The Gap Year: What You Should Do Instead Of Going To Grad School Or Getting An Entry-Level Job

by Jane Lightfoot

Congratulations! It’s graduation season. It's time to do what so many us have worked toward for four years: walking across that stage.

But, after you get your diploma (and an invitation to the Alumni Association), what happens next? Usually, it’s graduate school or an entry-level job, but if you accidentally took the GED instead of the GRE, or can’t stand the thought of getting your suit pressed, here are a few other options.

Take a year off. Most people go straight from high school to college, and now, there’s finally an opportunity to blow off everything, avoid commitments and take a nontraditional route to "real life."

Do nothing, catch up on the reality television you’ve missed, go off grid, avoid responsibility, and most importantly, don’t worry about how you’ll explain it later if you do decide to go back to school or get a job.

Closely related to the “take a year off” school of thought is the “I’m still basically in college” school of thought. Maybe you realized that organic chemistry was actually pretty hard and you studied your spring break away or never got the chance to go abroad.

A lot of people go into college dreaming of freedom and independence, but most of us get thrown for a loop when our college of choice expects us to actually enroll in classes.

So, make your college bucket list and check off all of those things — infamous parties, service opportunities and cool hangouts — while you still look like you’re 21.

If you did live it up and still managed to stumble across that graduation stage, maybe a breather is in order. Go ahead and reminisce about the good old days.

Once you’ve had some time for yourself, you’ll realize this may be the first time ever that you’ve had the chance to find yourself.

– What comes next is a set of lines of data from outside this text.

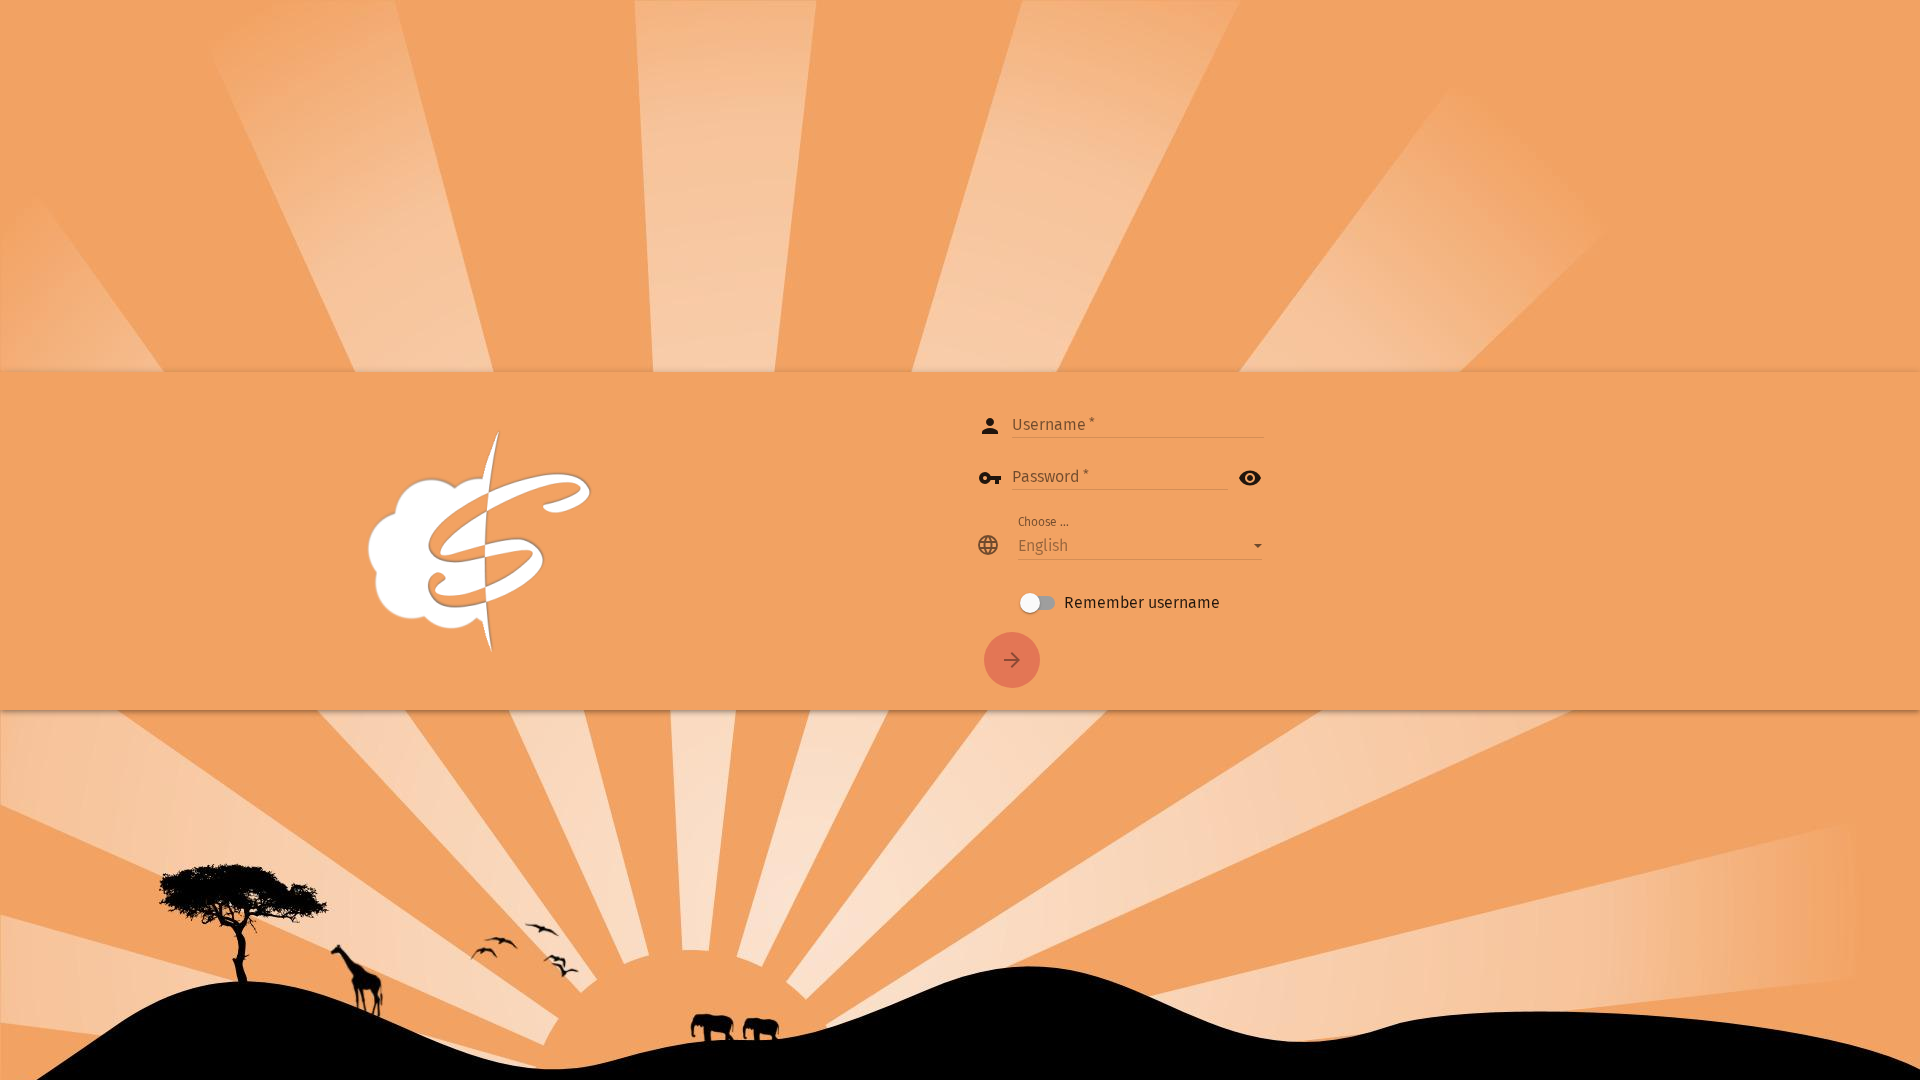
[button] (1140, 545)
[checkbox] (1120, 603)
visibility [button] (1250, 478)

Usually it’s only retirees that get to have hobbies and interests, but if you’re anything like me, you just declared a major because the school (and your parents and people on the street) said it was time.

Find some hobbies — some real ones that you actually enjoy.

The world doesn’t need another “reader” who hasn’t finished a book in the past calendar year; the world could use a couple more hikers, beekeepers, stamp collectors, crafters or people who are just generally doing what they want.

Learn something without getting a grade, without the promise of a GPA boost.

This is also a great time to fail at something and to fail big. You’ll never be as free to do something crazy as you are right now; you’re already broke and clueless.

Starting a business, learning to skydive, trying out for to be a Dallas Cowboy’s cheerleader or standing in the American Idol audition line seems a lot crazier the older you get. With no grades and no one looking over your shoulder, you should feel free to fail as big as possible.

If failing isn’t something for which you can strive, you can live your fantasy. Who hasn’t wanted to be the cool bartender, guitarist at the local coffee shop, scuba diver or micro beer connoisseur?

This is the moment. Maybe being a personal trainer and nail artist isn’t just a weird pipe dream.

Service is a big part of many extracurricular activities in college, but maybe you weren’t particularly invested in you’re organization’s chosen cause or even avoided it like the plague. Now’s the perfect time to learn how privileged you really are.

Help the children, puppies, endangered species, trees, families, students or any other group you will learn to love, or start your own.

Most of us, no matter if we get a job, move home or to a whole new place will have to do one thing: learn how to be a local. For four years, we’ve been those weird youngins who have ruined the town with help from our higher institution of learning and solo cups. Now, we’re just regular folks.

Even if you just go back to your childhood bedroom, things have probably changed since you left initially. Go and find the cool hangouts, meet the weird people who live in your town and figure out what adult extracurricular activities mean, like what the rotary club actually does.

If everything else seems too tame, then this is also the perfect time to gain street cred from your future grandkids. Go on a pancake tour of America, go spelunking, be the weird guy who hangs out at the bar at 2 pm, move to New York, Los Angeles or another cliché place.

Try a lifestyle with which your family wouldn’t agree -- learn to shoot a gun or become a hippie. Get some sketchy roommates and actually bond with them.

If all else fails, get yourself a dead-end job. Nothing will scare you like retail, customer service, the fast food industry or manual labor.

If you knew you were born to be a lawyer or investment banker, then by all means, press your suit. For the rest of us, it’s more important to not spend a couple more tens of thousands dollars or more importantly, a few decades learning and putting all of our energy into something that only ends up not making us happy.